Existen razones para condenar al régimen de Nicolás Maduro Moro, que ya no representaba la voluntad mayoritaria de la ciudadanía venezolana desde hace tiempo, pero la intervención militar de un país ajeno para derrocarlo, es violatoria de nuestra Carta Magna y de la propia Carta de la ONU.
Sin duda alguna, la presidenta Claudia Sheinbaum Pardo y el gobernador Américo Villarreal Anaya, deben tener sus propias convicciones personales sobre el ejercicio del poder de Maduro en Venezuela, pero su postura pública desde el cargo que ocupan, ha sido política y jurídicamente la correcta.

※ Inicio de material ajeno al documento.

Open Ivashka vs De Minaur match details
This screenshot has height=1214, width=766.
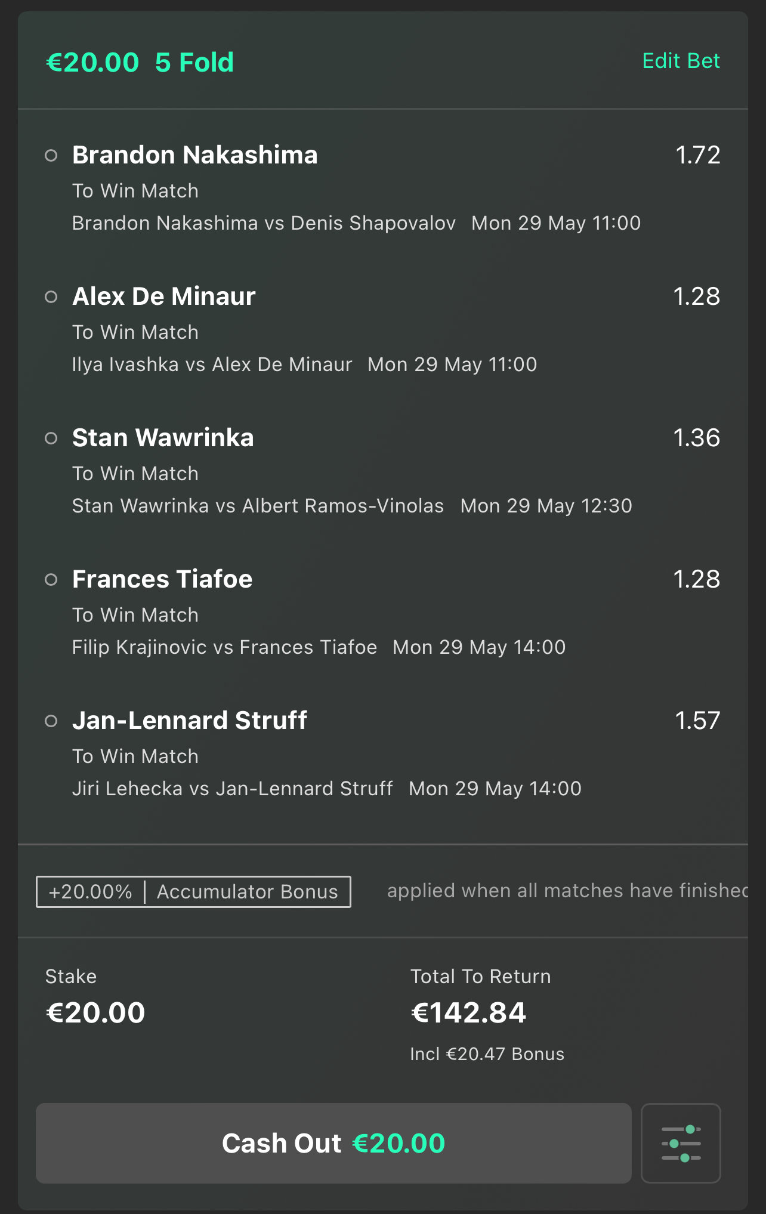click(x=212, y=364)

Desde el 7 de noviembre de 1945, México es miembro de la Organización de las Naciones Unidas, que surge enseguida de la Segunda Guerra Mundial, con la finalidad de evitar una nueva conflagración.

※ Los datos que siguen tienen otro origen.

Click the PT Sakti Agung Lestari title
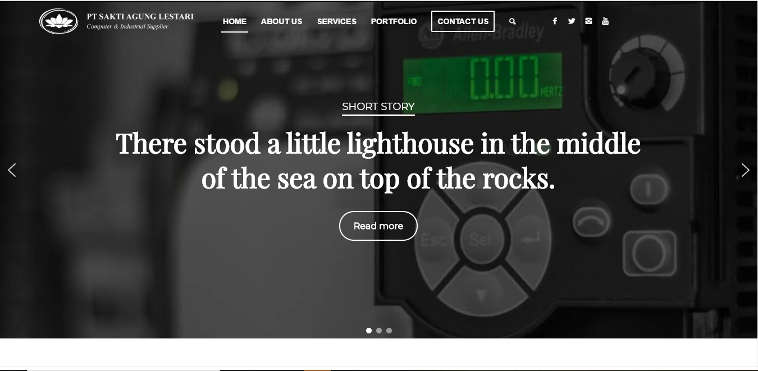 coord(140,16)
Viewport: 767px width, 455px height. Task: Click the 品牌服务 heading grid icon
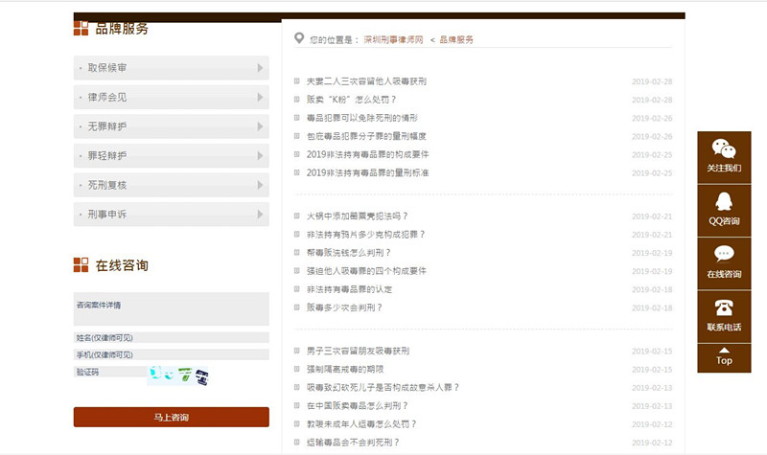(81, 28)
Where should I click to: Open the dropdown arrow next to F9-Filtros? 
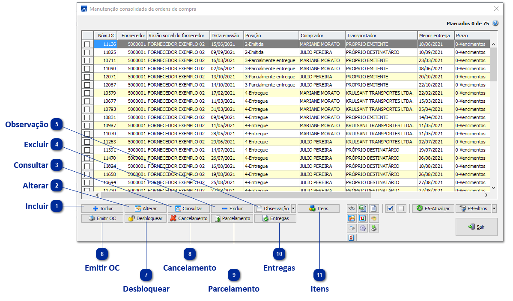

Para tal misión, la ONU cuenta con una “Carta” compuesta por 111 artículos, que todos los Estados miembros deben respetar, de los cuales en el primero se mencionan sus propósitos: mantener la paz, suprimir actos de agresión, la libre determinación de los pueblos y la solución de las controversias a través de medios pacíficos, entre otros.

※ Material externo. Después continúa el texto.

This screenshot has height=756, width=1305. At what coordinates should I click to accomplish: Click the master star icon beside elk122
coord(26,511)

Mientras que el segundo numeral, señala los principios rectores de la ONU, como la igualdad soberana de todos sus miembros y la abstención de recurrir a la amenaza o al uso de la fuerza, contra la integridad territorial o la independencia política de cualquier Estado.
En esta misma frecuencia, la fracción X del artículo 89 de la Constitución de México, señala como obligación de la presidenta Sheinbaum Pardo, conducir la política exterior bajo los principios de la autodeterminación de los pueblos, la no intervención, la solución pacífica de controversias y la proscripción de la amenaza o el uso de la fuerza en las relaciones internacionales.
Así, la postura presidencial de condenar la intervención militar en Venezuela, respaldada por el gobernador Villarreal Anaya, ha sido la correcta y coincide con la del Secretario General de la ONU, António Guterres.
Los aplausos de Francisco García Cabeza de Vaca se entienden, porque se encuentra prófugo de la justicia mexicana en Texas: condenar la intervención significaría su deportación inmediata. Las porras a la intervención militar son para sacar raja política, aunque violen la Carta Magna.